WHAT TO DO
Reproduce the lines below with "Locate an element on the screen" changed to "Find an element on the screen" wherever it occurs, keeping everything else the same.

SOURCE MATERIAL
★ ★ ★ ★ ★ ★ ★

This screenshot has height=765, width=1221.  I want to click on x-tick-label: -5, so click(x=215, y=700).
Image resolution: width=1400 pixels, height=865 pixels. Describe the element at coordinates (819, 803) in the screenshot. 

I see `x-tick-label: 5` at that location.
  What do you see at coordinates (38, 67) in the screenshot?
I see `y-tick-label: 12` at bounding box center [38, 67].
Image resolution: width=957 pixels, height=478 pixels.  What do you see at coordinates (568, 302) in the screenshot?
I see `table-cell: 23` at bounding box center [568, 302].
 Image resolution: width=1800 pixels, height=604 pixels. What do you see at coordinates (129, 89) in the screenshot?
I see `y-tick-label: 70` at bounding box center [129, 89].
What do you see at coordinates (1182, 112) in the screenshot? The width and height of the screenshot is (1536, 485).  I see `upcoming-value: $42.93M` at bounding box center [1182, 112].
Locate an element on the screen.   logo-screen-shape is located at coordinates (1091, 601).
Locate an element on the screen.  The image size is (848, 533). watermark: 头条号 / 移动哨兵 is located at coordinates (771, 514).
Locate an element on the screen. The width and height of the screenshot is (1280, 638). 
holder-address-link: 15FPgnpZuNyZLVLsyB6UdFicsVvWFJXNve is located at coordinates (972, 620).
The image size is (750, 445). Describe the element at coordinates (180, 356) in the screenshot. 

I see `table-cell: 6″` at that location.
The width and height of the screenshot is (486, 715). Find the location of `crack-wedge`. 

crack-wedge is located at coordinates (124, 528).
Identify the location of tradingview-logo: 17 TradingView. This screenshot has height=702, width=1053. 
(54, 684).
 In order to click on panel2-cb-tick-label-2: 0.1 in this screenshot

★ ★ ★ ★ ★ ★ ★

EXERCISE SOLUTION
This screenshot has height=765, width=1221.  I want to click on x-tick-label: -5, so click(x=215, y=700).
Image resolution: width=1400 pixels, height=865 pixels. Describe the element at coordinates (819, 803) in the screenshot. 

I see `x-tick-label: 5` at that location.
  What do you see at coordinates (38, 67) in the screenshot?
I see `y-tick-label: 12` at bounding box center [38, 67].
Image resolution: width=957 pixels, height=478 pixels.  What do you see at coordinates (568, 302) in the screenshot?
I see `table-cell: 23` at bounding box center [568, 302].
 Image resolution: width=1800 pixels, height=604 pixels. What do you see at coordinates (129, 89) in the screenshot?
I see `y-tick-label: 70` at bounding box center [129, 89].
What do you see at coordinates (1182, 112) in the screenshot? The width and height of the screenshot is (1536, 485).  I see `upcoming-value: $42.93M` at bounding box center [1182, 112].
Find an element on the screen.   logo-screen-shape is located at coordinates (1091, 601).
Find an element on the screen.  The image size is (848, 533). watermark: 头条号 / 移动哨兵 is located at coordinates (771, 514).
Find an element on the screen. The width and height of the screenshot is (1280, 638). 
holder-address-link: 15FPgnpZuNyZLVLsyB6UdFicsVvWFJXNve is located at coordinates (972, 620).
The image size is (750, 445). Describe the element at coordinates (180, 356) in the screenshot. 

I see `table-cell: 6″` at that location.
The width and height of the screenshot is (486, 715). Find the location of `crack-wedge`. 

crack-wedge is located at coordinates (124, 528).
Identify the location of tradingview-logo: 17 TradingView. This screenshot has height=702, width=1053. 
(54, 684).
 In order to click on panel2-cb-tick-label-2: 0.1 in this screenshot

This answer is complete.